There are certain things in place to make sure that the new owner doesn’t inherit any of the previous owners’ liabilities or debts, which are built into our standard Asset Purchase Agreement, and also the closing agent will do a search to make sure that there are no outstanding equipment liens, etc. In many transactions, there is also an agreed-upon amount of funds held back from the seller’s proceeds of the sale (known as an 'escrow hold-back') in an escrow account for a short period of time (usually 30-90 days). This would be a buyer’s security blanket in essence, because if any outstanding debts arise from when the previous owner was running the business, and the seller refused to satisfy the liability, then the new owner could seek out funds from the escrow hold-back to pay for any surprises that did come up. Buyers would need to communicate with the closing attorney handling their sale to get details regarding the process for claiming on the escrow hold-back.

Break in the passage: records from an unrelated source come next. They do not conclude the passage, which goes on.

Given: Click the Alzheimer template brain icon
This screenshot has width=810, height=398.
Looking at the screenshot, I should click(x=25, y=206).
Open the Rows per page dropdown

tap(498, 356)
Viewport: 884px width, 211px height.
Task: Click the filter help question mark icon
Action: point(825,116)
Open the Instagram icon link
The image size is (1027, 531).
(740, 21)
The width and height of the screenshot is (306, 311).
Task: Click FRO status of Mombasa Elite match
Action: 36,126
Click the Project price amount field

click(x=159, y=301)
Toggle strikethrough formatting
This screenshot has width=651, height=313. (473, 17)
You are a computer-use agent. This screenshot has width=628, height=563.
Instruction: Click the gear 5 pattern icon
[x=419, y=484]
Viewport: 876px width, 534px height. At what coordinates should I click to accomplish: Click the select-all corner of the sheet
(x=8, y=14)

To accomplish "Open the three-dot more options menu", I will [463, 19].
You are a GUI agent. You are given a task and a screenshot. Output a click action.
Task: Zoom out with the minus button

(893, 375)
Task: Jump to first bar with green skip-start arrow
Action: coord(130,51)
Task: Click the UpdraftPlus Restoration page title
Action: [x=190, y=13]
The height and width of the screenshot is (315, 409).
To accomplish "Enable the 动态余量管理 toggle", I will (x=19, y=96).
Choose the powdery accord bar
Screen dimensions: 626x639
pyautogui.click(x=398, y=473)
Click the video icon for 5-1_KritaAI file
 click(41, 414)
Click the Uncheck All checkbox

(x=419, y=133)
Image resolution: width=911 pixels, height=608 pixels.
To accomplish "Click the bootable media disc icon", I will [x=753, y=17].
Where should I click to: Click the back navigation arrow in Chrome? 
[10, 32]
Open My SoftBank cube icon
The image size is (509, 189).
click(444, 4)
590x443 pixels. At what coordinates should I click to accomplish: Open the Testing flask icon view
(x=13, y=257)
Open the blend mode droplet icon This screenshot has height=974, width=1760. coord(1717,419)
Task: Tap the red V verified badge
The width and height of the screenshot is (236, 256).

Another way to limit buyer liability in small business sales is almost built into the process, just by the nature of our transactions. The majority of small business sales are what’s known as an “asset sale.” That means that the buyer is purchasing the business assets of the seller, but not the business entity itself. That way, the new owner does not take on all of the liabilities of the previous business entity, like they would if they were purchasing the business in a stock sale. In essence, the buyer to start fresh by creating a new business entity or purchasing the business assets under their own existing entity, leaving the old business entity behind.
Buyer’s Due Diligence
As a buyer, once you are under contract, you have the chance and the responsibility during Due Diligence to ask any and all questions you may have to find out everything you want to know about the business. The whole point of Due Diligence is to prove that what the seller is advertising regarding the business’s financial performance and operations is true. If the buyer uncovers something that they aren’t happy with or are uncomfortable with, then they have the right to cancel the sales contract and get their deposit back. As always, if the buyer would like professional assistance during Due Diligence, they are encouraged to engage the services of an attorney and or CPA.
After performing Due Diligence, if you are not 100% sure that you are ready to take on the risk of buying this business, then you probably shouldn’t move forward. Being a small business owner is not always easy, and yes, the risk of this business failing or thriving is completely on the new owner’s shoulders. Not everyone is cut out to be an entrepreneur, so make sure you are ready to take the risk on the right business before you start shopping.
If a buyer has specific questions about the risks involved with their business purchase, they are encouraged to speak with their attorney. We are business brokers, and can only offer our experience and observations, based on business sale transaction history. For legal advice, buyers and sellers should always seek counsel from their attorney.